> _Given instruction_
Recast the items as a Markdown table with the columns Row and Line, starting with the first line and going on through the line containing "pyautogui.click(x=1064, y=366)", both included. Number each row and leave out blank lines.

[Recorded data]
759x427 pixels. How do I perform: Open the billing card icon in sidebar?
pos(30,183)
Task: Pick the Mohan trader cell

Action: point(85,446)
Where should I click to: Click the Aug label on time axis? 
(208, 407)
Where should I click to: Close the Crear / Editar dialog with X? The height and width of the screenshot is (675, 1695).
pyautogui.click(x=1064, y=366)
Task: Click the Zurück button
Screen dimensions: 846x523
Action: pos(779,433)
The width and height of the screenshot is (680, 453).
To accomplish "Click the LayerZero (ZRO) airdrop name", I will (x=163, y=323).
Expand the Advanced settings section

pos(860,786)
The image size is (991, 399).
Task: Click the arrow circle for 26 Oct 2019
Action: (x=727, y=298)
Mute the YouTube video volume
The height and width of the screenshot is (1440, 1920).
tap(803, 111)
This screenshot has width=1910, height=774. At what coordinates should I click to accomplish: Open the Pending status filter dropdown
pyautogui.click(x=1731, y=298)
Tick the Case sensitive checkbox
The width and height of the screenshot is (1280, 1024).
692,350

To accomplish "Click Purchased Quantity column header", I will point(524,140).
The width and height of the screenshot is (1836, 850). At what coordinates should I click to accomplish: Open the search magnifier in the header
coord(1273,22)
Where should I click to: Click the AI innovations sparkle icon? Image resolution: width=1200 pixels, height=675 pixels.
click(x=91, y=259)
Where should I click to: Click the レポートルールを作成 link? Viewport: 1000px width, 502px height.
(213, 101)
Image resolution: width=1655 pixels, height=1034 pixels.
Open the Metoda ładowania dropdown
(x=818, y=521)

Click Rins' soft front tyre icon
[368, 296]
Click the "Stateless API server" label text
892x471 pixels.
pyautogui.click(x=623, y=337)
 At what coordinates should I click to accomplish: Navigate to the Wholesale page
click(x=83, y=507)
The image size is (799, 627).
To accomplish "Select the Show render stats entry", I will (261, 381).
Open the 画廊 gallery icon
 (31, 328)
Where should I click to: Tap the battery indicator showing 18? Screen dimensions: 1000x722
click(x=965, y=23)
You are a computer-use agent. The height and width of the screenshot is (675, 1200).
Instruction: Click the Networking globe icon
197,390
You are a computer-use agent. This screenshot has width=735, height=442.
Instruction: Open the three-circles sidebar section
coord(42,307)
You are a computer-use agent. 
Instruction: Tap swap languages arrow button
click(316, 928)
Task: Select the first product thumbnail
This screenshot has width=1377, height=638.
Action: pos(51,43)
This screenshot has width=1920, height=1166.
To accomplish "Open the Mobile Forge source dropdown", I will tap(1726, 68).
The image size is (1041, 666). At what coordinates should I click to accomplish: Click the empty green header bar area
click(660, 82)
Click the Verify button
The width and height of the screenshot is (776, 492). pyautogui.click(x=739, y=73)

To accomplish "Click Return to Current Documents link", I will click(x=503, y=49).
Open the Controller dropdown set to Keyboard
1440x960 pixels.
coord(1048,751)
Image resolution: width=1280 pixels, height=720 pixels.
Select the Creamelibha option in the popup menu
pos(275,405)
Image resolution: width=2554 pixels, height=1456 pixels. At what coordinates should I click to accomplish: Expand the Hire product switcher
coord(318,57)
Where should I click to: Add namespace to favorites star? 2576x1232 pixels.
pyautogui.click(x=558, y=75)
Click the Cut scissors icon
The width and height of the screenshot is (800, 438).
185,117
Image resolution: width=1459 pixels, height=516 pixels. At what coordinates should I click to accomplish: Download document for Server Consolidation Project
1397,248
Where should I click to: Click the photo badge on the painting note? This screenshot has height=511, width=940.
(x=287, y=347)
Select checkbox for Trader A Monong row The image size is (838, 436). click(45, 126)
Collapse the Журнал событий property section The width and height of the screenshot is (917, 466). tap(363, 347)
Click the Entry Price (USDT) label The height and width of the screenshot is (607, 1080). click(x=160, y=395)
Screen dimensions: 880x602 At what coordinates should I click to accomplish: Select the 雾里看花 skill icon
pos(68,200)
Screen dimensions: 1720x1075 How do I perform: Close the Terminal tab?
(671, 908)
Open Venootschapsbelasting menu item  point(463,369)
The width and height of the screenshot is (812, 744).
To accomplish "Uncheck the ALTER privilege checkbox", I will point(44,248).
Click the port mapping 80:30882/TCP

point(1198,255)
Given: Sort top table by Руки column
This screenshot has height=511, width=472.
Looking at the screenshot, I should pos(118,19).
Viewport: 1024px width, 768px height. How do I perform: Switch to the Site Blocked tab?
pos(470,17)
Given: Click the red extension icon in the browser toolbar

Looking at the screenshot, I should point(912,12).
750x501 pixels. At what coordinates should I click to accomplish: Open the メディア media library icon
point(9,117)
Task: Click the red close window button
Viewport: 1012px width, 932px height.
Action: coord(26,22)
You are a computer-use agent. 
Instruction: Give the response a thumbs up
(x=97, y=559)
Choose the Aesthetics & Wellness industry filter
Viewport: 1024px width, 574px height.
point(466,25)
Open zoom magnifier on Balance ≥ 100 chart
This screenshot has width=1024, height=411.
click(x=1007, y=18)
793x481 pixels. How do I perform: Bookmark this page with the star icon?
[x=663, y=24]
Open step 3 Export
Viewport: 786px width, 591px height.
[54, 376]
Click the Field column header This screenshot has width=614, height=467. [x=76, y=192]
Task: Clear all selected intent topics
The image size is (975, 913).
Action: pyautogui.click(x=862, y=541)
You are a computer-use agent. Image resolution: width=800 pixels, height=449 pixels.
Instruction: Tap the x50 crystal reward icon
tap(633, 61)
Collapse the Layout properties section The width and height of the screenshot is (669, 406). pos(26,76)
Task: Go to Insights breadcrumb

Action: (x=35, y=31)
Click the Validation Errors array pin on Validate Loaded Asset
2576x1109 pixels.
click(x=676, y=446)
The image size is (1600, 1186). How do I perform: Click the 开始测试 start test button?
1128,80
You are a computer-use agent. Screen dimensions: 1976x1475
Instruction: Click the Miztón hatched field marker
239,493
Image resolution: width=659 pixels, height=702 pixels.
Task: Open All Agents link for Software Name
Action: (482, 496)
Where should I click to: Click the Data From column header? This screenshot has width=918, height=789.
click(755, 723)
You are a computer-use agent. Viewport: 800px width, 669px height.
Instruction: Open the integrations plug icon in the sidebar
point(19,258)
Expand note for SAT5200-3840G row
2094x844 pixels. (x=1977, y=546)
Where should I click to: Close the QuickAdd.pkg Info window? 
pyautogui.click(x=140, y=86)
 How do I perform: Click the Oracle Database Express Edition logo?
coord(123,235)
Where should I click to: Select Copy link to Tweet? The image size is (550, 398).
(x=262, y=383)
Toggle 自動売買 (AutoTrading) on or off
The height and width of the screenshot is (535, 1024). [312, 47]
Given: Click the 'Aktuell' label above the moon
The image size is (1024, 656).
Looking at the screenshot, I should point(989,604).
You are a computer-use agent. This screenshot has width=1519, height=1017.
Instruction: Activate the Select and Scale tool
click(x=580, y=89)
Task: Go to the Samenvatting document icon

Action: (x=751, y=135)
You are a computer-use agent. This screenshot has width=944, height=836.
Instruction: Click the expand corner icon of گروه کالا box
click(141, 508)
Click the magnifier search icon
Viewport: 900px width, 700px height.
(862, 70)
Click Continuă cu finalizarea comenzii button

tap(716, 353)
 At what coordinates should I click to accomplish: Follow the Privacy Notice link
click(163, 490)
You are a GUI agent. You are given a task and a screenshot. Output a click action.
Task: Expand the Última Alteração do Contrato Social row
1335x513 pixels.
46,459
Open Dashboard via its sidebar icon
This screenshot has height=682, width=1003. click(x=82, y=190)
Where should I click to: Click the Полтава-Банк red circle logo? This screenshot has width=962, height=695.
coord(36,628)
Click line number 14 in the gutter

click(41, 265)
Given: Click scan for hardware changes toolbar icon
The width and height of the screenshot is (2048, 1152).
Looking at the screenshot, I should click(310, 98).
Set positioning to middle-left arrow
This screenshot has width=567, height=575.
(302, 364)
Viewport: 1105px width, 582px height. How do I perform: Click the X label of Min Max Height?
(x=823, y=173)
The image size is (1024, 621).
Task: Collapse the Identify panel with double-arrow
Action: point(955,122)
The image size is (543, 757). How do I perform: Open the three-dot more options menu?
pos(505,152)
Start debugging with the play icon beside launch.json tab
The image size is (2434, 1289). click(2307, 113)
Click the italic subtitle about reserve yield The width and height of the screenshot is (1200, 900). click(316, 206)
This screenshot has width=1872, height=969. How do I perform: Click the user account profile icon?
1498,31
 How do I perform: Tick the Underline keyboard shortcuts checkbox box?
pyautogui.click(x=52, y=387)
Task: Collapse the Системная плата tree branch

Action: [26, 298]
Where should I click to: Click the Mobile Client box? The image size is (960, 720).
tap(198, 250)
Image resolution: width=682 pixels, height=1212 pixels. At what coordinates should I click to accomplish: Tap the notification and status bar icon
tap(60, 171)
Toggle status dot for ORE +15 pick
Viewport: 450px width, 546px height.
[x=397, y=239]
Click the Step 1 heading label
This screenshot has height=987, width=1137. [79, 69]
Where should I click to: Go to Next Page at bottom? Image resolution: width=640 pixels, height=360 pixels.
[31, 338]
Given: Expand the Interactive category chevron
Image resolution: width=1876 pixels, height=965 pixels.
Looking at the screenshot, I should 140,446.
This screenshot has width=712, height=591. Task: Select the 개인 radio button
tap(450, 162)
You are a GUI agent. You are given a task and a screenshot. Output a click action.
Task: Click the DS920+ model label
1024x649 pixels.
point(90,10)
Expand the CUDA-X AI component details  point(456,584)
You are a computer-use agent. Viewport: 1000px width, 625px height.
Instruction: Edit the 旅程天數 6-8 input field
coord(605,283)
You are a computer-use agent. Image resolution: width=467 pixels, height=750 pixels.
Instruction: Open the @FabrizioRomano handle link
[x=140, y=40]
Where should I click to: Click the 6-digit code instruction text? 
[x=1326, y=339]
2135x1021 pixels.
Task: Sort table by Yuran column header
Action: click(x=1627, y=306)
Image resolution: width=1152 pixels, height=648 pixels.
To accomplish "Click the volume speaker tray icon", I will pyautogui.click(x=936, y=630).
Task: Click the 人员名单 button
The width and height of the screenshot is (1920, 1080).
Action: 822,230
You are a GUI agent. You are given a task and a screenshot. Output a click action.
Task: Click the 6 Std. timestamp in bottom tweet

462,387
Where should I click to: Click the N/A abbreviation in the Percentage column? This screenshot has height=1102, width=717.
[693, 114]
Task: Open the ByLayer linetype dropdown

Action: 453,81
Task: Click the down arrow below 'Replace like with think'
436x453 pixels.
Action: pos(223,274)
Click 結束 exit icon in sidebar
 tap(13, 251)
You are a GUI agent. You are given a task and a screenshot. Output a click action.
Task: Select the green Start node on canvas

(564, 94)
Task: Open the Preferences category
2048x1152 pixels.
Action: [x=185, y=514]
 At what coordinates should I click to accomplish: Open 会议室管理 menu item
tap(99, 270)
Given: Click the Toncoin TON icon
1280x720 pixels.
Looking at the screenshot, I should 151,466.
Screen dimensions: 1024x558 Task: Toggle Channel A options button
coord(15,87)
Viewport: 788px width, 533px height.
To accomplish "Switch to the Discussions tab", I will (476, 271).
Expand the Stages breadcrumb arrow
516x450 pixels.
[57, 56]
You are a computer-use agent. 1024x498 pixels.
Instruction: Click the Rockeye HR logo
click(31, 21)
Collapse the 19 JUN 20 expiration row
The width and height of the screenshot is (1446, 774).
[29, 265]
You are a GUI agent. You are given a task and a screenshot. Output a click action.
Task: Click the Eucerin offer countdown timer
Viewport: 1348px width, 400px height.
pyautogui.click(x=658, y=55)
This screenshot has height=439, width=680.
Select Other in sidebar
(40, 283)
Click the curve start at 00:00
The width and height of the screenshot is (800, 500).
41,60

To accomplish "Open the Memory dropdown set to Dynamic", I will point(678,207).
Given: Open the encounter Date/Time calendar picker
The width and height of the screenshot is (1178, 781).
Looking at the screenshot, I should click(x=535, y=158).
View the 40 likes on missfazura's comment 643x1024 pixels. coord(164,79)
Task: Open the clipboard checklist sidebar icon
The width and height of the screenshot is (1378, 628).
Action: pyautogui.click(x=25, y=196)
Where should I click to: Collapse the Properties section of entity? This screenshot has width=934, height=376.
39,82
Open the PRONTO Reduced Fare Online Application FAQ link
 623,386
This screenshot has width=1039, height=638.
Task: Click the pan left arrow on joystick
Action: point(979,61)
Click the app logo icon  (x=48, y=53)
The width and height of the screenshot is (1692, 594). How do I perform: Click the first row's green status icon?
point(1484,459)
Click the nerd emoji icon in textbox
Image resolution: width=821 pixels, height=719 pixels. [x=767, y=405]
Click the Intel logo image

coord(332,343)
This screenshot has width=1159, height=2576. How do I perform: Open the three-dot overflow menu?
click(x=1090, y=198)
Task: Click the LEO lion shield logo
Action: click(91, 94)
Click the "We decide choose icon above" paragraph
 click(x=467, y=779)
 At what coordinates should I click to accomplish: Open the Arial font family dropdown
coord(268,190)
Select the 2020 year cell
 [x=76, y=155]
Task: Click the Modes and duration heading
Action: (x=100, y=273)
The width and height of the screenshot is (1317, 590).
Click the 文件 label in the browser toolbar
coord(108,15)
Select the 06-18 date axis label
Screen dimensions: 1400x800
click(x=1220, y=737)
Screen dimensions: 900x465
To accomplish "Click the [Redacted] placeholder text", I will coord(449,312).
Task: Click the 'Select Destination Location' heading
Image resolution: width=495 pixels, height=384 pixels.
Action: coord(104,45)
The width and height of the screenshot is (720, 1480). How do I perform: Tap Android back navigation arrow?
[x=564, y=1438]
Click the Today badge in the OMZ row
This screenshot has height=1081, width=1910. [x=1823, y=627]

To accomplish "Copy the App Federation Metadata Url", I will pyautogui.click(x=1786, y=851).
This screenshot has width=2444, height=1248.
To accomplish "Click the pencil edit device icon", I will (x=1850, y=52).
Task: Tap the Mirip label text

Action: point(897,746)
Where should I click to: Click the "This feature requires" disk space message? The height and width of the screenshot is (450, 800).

> _Reply to the task_
| Row | Line |
|---|---|
| 1 | 759x427 pixels. How do I perform: Open the billing card icon in sidebar? |
| 2 | pos(30,183) |
| 3 | Task: Pick the Mohan trader cell |
| 4 | Action: point(85,446) |
| 5 | Where should I click to: Click the Aug label on time axis?  |
| 6 | (208, 407) |
| 7 | Where should I click to: Close the Crear / Editar dialog with X? The height and width of the screenshot is (675, 1695). |
| 8 | pyautogui.click(x=1064, y=366) |